Prof. Dr. Jörg Paul Müller stellt sich die Frage, wie das Bundesgericht mit dem Minarettverbot verfahren wird. Er untersucht und würdigt dabei sieben verschiedene Argumentationsstränge und kommt zum Schluss, dass das Bundesgericht wohl gegen das Minarettverbot entscheiden wird.
Luca Cirigliano befasst sich mit den möglichen Umsetzungsszenarien der Anti-Minarettinitiative. Er meint, dass dem Bundesgericht in der heutigen Rechtslage nichts anderes übrig bleibe, als im Sinne der Schubert-Praxis zu akzeptieren, dass das Verbot in der Verfassung ganz bewusst «einfaches» Völkerrecht breche und sie damit anzuwenden sei. Auch er sieht eine Verurteilung durch den EGMR als unausweichlich an, ortet aber als einzigen Ausweg, um «gegen das diskriminierende Minarettverbot» vorzugehen, eine Reform der Verfassungsordnung der Schweiz.
Auch RA Daniel Kettiger befasst sich mit der Umsetzung des Minarettverbots. Er ortet seinerseits «zahlreiche offene Fragen bezüglich der Umsetzung» und zweifelt daran, dass die Initiative tatsächlich eindeutig und direkt anwendbar sei. Dabei widmet er sich ganz grundsätzlich zwei wichtigen, in letzter Zeit vieldiskutierten Themen: Der direkten Anwendbarkeit von Bestimmungen der Bundesverfassung sowie der Ungültigerklärung von Volksinitiativen.
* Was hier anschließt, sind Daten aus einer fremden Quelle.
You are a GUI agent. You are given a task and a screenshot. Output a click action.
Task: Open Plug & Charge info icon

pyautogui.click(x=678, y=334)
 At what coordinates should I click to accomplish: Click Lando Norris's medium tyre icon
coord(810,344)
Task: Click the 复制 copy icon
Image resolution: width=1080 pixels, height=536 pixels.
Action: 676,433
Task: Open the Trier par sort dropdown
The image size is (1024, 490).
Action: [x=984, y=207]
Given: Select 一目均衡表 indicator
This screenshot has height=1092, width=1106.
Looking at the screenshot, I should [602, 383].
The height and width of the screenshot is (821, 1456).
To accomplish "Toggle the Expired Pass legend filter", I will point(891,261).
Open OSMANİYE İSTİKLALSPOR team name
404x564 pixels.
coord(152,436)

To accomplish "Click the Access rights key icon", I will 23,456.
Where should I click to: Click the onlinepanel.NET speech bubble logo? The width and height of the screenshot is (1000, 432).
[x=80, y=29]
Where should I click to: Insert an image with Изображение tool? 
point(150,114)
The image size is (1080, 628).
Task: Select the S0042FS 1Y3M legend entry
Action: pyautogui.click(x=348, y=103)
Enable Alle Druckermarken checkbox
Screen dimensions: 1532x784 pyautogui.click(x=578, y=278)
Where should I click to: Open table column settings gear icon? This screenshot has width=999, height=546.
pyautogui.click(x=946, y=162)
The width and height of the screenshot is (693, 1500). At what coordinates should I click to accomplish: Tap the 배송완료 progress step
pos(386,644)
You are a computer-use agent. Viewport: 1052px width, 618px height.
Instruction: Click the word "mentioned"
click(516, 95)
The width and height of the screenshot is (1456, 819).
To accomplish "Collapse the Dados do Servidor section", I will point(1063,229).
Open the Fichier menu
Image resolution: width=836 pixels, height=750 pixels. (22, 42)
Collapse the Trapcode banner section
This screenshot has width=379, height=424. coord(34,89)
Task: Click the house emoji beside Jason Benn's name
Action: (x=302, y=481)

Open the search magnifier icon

Ein Argument, das die Befürworter der Anti-Minarettinitiative ins Feld geführt haben, war, dass auch der Islam die Rechte religiöser Minderheiten missachte. Unabhängig davon, dass es wohl logisch schwierig ist, seine moralische Überlegenheit dadurch zu zeigen, dass man das, was man verurteilt, selber tut, lohnt es sich, einen kompetenten Blick in dieses heikle Thema zu werfen. Dr. Omar Abo Youssef gibt uns deshalb einen Einblick in die Rechte religiöser Minderheiten im Islam.
Aus dem spannenden Band «Streit um das Minarett» (Verlag TVZ) dürfen wir den Beitrag von Prof. Dr. Andreas Kley und Alexander Schaer übernehmen. Die Frage, die sie sich stellen, lautet: Gewährleistet die Religionsfreiheit einen Anspruch auf Minarett und Gebetsruf? Sie fordern schliesslich den Gesetz- und Verfassungsgeber auf, Wege zu finden, um schädliche Initiativen besser abwehren zu können.
Dr. Claudia Lazzarini hat in ihrer Dissertation ein verwandtes Thema bearbeitet (Selbst- und Fremdbild im prärechtlichen Vorverständnis am Beispiel des Kopftuchverbots), weshalb wir es nicht versäumen wollen, sie an dieser Ausgabe die Gelegenheit teilhaben zu lassen. Sie schreibt über unsere diffusen Ängste vor «dem Islam» und darüber, was wir daraus lernen können.
Ich wünsche Ihnen eine spannende Lektüre und einen guten Start in die neue Woche.